Antes de partir, encendí el ordenador y salude a mi madre por medio de un mensaje.
Isabella Monroe
“Buenos días madre. ¿Cómo estás? Bueno, espero que estés bien. Sé que no tienes mucho tiempo para contestarme, pero solo quería comunicarte que la abuela está muy bien, no ha presentado ningún dolor. Claro, ya no es la misma de antes, pero eso es debido de su vejez… Me siento muy feliz de cuidar a la abuela. Comunícate conmigo cuando puedas, por favor. Te quiero”.
Presione Enviar y de nuevo apague el ordenador dejándolo en su lugar inicial.
…
Llegue del supermercado muy agotada. Los talones me palpitaban. Mis brazos me dolían por el peso de las bolsas. Dios mío, para ser fin de mes los pasillos estaban demasiado llenos, ¡y ni hablar de las cajas! Una gran fila de personas esperaba su turno de pagar por lo que habían metido al carro de compras. Todo se asemejaba a la esperaba época de navidad, cuando el famoso “Black Friday” llegaba a las tiendas y todos se volvían locos por aprovechar de los descuentos.
—¡Las casualidades de la vida! ¡Mira señor, con quien me encuentro! —El señor Valdés, un hombre de la tercera edad apareció en mi campo de visión, sorprendiéndome con su grito súbito. —. Señorita Isabella, ¿qué la trae por estos sitios? —pregunto.
—Hola Don Valdés, recuerde que ya no es casualidad de que me vea por estos sitios todos los días —le dije, soltando una risa—. Somos vecinos hace veinte años.
El señor Valdés sonrió de vuelta. Camino hacia mí y me dio un corto abrazo al cual correspondí.
—Por supuesto que lo sé.
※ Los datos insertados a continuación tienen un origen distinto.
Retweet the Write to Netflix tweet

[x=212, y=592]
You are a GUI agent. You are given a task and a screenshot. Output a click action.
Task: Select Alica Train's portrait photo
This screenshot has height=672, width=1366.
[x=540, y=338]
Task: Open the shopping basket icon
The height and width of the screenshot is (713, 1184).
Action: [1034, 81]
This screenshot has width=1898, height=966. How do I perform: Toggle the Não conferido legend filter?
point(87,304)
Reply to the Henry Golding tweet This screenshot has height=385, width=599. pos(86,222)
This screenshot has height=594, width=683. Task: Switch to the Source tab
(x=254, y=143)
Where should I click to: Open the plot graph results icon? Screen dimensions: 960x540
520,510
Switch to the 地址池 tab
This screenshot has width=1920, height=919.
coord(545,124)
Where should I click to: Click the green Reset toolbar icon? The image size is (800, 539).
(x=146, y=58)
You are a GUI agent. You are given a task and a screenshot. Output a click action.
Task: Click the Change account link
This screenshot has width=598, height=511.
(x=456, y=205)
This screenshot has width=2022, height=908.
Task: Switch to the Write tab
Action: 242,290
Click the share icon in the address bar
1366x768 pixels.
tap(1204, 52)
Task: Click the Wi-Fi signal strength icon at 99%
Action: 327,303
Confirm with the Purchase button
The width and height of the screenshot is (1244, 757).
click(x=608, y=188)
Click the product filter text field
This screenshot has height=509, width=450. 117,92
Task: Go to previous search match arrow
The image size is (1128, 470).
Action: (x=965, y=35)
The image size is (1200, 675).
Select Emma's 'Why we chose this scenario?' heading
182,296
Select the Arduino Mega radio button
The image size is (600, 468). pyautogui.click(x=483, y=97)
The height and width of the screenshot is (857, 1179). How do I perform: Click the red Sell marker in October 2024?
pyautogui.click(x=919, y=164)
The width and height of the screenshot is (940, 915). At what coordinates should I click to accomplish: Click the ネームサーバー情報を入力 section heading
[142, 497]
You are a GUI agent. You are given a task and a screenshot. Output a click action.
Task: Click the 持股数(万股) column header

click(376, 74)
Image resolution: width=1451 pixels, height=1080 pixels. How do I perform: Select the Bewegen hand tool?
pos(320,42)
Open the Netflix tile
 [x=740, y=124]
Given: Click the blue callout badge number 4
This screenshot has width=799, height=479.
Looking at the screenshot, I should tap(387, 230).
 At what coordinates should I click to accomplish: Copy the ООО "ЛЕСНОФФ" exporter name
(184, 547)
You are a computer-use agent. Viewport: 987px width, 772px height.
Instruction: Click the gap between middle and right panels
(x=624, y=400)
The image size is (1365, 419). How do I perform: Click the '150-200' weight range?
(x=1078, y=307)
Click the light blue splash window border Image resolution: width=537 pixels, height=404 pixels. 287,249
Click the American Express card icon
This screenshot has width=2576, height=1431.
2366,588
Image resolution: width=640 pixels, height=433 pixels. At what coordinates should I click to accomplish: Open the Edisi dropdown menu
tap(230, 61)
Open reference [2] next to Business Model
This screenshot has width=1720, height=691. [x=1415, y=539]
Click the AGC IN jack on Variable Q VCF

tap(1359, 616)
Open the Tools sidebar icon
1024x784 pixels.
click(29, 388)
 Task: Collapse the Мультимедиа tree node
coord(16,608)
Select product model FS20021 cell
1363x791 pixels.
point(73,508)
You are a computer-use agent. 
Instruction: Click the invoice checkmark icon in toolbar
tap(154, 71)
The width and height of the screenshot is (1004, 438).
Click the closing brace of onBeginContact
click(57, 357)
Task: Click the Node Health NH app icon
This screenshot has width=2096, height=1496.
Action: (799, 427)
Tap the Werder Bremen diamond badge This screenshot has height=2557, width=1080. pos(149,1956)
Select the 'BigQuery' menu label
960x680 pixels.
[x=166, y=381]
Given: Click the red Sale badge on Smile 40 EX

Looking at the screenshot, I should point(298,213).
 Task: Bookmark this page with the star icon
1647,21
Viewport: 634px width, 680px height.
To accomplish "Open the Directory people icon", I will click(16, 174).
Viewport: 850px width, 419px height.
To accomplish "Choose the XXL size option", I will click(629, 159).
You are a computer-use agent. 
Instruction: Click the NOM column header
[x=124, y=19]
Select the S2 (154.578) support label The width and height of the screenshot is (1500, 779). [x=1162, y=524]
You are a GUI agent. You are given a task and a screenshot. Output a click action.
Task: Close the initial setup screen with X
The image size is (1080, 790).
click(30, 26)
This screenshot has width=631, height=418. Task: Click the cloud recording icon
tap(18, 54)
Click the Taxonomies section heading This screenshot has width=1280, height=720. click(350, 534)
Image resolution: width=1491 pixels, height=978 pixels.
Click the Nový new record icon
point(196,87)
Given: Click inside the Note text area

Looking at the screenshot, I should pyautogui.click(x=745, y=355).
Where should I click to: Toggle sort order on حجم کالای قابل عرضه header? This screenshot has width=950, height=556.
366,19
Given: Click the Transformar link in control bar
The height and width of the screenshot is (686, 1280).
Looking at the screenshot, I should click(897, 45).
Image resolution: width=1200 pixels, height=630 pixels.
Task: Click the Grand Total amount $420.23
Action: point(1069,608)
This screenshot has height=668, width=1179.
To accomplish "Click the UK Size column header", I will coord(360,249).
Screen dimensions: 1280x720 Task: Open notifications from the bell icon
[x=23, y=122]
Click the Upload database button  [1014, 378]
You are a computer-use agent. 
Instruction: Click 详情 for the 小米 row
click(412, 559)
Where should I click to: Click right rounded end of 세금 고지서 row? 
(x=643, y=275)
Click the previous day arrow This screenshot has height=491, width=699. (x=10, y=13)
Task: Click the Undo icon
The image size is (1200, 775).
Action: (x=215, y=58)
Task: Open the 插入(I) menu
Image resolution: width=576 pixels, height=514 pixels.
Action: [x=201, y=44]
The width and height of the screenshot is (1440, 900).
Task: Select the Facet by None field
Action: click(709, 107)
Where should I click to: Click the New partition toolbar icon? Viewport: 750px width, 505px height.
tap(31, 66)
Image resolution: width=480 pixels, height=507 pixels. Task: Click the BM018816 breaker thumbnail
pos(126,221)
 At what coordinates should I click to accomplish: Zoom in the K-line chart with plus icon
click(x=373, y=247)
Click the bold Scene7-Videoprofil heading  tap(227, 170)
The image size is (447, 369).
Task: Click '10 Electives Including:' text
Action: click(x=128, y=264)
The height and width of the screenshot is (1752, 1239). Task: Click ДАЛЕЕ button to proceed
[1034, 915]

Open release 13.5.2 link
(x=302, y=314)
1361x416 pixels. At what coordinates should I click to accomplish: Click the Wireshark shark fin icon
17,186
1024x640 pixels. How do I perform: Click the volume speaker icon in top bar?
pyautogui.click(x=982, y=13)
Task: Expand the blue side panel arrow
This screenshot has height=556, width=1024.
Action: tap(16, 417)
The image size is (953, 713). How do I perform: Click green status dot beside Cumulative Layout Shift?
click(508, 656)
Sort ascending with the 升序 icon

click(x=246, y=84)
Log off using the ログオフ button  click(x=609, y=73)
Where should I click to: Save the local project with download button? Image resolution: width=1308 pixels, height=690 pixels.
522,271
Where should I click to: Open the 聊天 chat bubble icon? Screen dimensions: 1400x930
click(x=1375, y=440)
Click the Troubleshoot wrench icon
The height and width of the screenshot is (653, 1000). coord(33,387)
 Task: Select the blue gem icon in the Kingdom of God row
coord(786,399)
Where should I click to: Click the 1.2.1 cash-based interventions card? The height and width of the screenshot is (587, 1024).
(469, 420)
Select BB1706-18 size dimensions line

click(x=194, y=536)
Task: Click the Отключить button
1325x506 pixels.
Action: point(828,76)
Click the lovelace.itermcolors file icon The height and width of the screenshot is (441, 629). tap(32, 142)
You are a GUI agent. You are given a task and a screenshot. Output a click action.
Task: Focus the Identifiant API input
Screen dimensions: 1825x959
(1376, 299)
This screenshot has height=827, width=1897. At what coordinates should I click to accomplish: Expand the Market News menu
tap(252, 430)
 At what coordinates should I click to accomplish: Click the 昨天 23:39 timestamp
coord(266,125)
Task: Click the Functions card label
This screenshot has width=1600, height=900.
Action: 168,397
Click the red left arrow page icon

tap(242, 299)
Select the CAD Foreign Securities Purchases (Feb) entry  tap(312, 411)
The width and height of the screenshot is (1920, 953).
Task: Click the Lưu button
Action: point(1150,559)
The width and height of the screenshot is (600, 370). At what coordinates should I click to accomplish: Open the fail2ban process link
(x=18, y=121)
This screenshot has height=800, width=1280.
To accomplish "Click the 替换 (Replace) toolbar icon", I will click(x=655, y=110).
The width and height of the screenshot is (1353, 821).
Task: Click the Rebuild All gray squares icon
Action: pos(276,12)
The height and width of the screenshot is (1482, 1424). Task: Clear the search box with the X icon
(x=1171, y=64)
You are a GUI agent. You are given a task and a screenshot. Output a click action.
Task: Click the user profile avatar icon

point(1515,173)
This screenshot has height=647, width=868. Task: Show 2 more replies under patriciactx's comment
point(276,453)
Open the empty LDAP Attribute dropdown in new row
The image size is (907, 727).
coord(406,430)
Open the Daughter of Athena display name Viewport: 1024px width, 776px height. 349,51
Lo que pasa es que a este viejo le gusta darle un poco de emoción a su vida —contesto, separándose de mí—. Recuerdo cuando eras una chiquilla que andaba en su bicicleta jugando con mi hijo —Note un repentino cambio en su rostro—. Ayayay mi hijo, que será de Samuel… —expreso, con un poco de tristeza en su voz, lo cual hizo que mi corazón se abrumara—. De todos modos —hizo un gesto con su mano como si estuviera espantando moscas—, ¿Cómo esta Graziella? ¿Y tu madre?
—La abuela está bien Don Valdés. Está dentro de la casa, ¿quiere pasar a verla? —le pregunte, sabiendo perfectamente que a mi abuela le encantaría la idea de tener la visita de un viejo amigo. El asintió pronunciando un por supuesto —. Y mi madre sigue en su trabajo. No he podido hablar mucho con ella este mes… Desde que se fue de vuelta nos hemos comunicado muy poco. Ya sabe…
—Ha estado muy ocupada para atender a tus llamadas… —término mi frase, interrumpiéndome—. Lo entiendo, es lo que mi hijo me dice cada vez que le pregunto porque no me visita. Entremos a ver a tu abuela Isabella, ¿necesitas ayuda para cargar las bolsas?
—No para nada. Puedo sola. No se preocupe —conteste sacando las bolsas del baúl del taxi—. Demonios —susurre para mí misma al sentir como mis brazos se guiaban hacia abajo por el peso de estas.
Al parecer mi susurro llamo la atención de Don Valdés, quien me volvió a preguntar:
—¿Necesita ayuda señorita Isabella?
—Está bien, si la necesito. —admití, recibiendo su ayuda.
—No hay alguna razón por la cual no pedir ayuda cuando realmente la necesita —tomo tres bolsas pesadas del baúl y camino hacia la entrada de la casa.
Me apresure a adelantarme a abrir con las llaves el cerrojo de la puerta principal. Me hice a un lado dejándole el camino libre a Don Valdés para que pasara y dejara las bolsas sobre el mueble de la cocina. Él no tenía ningún problema al cargarlas a pesar de que algunas eran bastante pesadas, lo cual me sorprendió para un hombre de su edad. Parece que lo subestime. El sigue teniendo la misma fuerza que tenía en sus cuarenta. No me cabe duda.